Beyond the Pink Cover: Will Union Budget 2026-27 Actually Deliver Cash for Women?
- Devyani
- 10 hours ago
- 4 minutes read
The Budget book can wear pink, but the only shade that matters to most Indian women in 2026 is the colour of actual money in their accounts.
The numbers look impressive at first glance. In 2024–25, India’s gender budget crossed 1% of GDP and touched about ₹3.27 lakh crore, roughly 6.8% of total Union expenditure, a sharp jump from around 5% historically. By 2025–26, that pool reportedly swelled to ₹4.49 lakh crore, nearly a 37% hike over the previous year, with women‑focused allocations now forming close to 9% of the overall budget. On paper, at least, “Nari Shakti” is no longer a side note; it is baked into the fiscal architecture through a detailed Gender Budget Statement that slices schemes into fully women‑centric (Part A), majority‑women (Part B), and even sub‑30% “pink fraction” programmes (Part C).

Schemes with real rupees attached

Some parts of this are not just optics. The Lakhpati Didi push, anchored in Self‑Help Groups, is one of the rare initiatives where women can literally see income change. As of Budget 2024, about 9 crore rural women in 83 lakh SHGs had already helped nearly 1 crore members cross the ₹1 lakh‑a‑year mark, prompting the government to raise its target from 2 crore to 3 crore “lakhpati didis.”

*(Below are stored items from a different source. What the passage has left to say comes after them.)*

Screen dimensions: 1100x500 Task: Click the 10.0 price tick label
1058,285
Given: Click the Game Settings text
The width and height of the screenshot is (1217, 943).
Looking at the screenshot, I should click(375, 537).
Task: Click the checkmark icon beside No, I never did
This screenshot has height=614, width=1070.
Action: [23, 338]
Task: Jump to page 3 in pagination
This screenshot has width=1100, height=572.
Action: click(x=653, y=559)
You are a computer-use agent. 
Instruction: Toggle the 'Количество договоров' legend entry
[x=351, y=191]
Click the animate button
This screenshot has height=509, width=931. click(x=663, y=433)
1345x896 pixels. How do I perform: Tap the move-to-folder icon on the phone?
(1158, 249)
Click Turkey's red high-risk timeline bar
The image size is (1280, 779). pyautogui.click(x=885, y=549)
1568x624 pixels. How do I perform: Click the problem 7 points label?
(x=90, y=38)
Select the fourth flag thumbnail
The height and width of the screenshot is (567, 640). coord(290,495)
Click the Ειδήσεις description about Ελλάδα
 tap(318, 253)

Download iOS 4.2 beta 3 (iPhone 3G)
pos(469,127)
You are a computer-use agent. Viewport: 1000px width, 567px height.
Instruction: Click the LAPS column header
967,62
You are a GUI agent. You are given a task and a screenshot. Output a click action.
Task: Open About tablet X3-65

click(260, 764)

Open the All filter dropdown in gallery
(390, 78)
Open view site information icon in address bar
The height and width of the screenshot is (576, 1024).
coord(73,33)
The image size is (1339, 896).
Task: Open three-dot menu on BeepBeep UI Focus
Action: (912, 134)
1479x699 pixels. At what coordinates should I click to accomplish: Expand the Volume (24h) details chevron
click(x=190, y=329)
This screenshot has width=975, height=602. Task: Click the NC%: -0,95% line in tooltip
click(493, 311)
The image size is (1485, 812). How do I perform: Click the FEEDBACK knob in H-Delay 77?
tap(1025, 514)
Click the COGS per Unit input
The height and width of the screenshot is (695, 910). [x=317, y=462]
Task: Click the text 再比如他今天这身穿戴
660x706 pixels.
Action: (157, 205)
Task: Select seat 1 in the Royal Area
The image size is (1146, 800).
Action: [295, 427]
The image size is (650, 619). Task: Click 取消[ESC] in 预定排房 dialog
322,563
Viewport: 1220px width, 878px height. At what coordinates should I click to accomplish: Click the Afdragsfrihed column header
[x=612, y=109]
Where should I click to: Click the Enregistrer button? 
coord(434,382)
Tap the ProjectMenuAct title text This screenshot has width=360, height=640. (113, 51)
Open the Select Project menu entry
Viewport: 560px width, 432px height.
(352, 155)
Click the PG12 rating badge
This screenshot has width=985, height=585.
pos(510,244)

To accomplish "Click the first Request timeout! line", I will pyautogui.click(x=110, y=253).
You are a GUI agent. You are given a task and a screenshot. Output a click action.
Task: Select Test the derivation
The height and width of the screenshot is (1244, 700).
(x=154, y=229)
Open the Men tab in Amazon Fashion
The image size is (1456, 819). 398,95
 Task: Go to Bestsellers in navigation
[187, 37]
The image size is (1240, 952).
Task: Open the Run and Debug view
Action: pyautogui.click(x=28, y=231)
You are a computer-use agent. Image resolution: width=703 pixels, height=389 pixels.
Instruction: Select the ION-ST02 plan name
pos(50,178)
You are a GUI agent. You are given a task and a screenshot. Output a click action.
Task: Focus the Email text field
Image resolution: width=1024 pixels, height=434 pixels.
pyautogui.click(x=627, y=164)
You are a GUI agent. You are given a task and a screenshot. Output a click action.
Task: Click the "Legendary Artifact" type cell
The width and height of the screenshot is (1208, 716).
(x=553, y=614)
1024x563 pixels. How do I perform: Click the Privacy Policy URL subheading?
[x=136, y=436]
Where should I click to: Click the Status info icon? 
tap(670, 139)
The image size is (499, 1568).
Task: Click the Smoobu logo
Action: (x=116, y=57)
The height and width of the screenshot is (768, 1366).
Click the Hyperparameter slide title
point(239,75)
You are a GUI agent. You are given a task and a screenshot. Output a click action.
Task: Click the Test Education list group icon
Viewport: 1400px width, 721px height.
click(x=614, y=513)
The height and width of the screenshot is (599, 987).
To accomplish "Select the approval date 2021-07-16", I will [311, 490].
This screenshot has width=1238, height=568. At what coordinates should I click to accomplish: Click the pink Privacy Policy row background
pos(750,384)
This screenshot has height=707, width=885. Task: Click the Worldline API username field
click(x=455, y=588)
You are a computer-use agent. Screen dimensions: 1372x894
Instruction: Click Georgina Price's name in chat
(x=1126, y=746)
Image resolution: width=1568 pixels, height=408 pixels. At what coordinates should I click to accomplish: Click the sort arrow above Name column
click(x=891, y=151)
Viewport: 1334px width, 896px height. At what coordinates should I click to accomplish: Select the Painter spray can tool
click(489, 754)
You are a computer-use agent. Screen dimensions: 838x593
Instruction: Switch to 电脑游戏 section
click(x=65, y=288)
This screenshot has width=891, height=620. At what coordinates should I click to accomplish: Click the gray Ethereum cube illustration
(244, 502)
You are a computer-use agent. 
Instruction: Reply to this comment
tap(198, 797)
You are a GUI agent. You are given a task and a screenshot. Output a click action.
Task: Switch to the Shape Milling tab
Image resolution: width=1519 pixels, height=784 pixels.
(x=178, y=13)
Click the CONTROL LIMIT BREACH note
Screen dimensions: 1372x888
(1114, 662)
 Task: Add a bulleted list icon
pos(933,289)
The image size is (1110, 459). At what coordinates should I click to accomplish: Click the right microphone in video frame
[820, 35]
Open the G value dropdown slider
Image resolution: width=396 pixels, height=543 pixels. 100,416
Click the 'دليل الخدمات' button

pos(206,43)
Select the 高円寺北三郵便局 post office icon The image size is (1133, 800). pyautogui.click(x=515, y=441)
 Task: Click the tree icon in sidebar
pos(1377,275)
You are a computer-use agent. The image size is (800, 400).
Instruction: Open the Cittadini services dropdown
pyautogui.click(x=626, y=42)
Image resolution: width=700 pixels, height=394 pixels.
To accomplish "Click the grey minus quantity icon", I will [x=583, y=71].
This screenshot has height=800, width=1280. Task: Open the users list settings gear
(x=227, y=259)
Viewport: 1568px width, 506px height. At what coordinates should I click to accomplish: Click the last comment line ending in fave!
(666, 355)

Ujjwala LPG connections, routed in the woman’s name, and continued LPG subsidy allocations, have also eased some of the time and health burden of cooking on chulhas, even if refill affordability remains patchy. Housing schemes like PMAY, now fully counted in the gender budget because titles are often in the woman’s name, quietly shift asset ownership in her favour - a big deal in families where she rarely owns land or a house.

At the same time, the government keeps projecting rising female labour force participation as proof that these programmes are paying off: official data show women’s labour force participation climbing from the low‑20% range in 2017–18 to over 41% in 2023–24. That sounds like a revolution. The catch? A big chunk of that “rise” is women pushed into low‑paid, informal and unpaid work, not necessarily cushioned by social protection or fair wages.
Pink covers, grey zones

So, will the 2026–27 Budget finally move from pink symbolism to hard‑cash transformation? The signs are mixed. Analysts tracking gender budgeting argue that while the envelope has grown, a lot of it comes from relabelling broad schemes like PM‑Kisan or rural housing as “pro‑women” once a portion of benefits is tagged to women, rather than designing fresh, direct‑income support or care‑economy spending. In other words, the pie looks bigger, but the slice that feels unconditional, spend‑as‑you‑wish money in a woman’s hand is still thin.
To really “deliver cash,” Budget 2026–27 would need to go beyond celebrating SHG success stories on the floor of Parliament and push three uncomfortable levers:

- Put more money into direct benefit transfers that land in women’s own bank accounts, not just family‑level subsidies.
- Invest in childcare, safe transport and skilling so that the much‑touted rise in female labour participation is backed by quality jobs, not distress work.
- Tie big flagship schemes to measurable gender outcomes - asset ownership, income control, time saved - not just beneficiary headcounts.
Perhaps the blunt truth is this: a glossy gender statement and a pink‑tinted Budget document make for good headlines; they do not automatically pay school fees, buy LPG refills, or fund that first little business.
Until those line items turn into predictable, autonomous income for women - especially the crores outside salaried, formal work - every new Budget will feel a bit like a festive ad campaign: emotionally stirring, visually on‑brand, but still asking India’s women to clap from the sidelines while the real money moves elsewhere.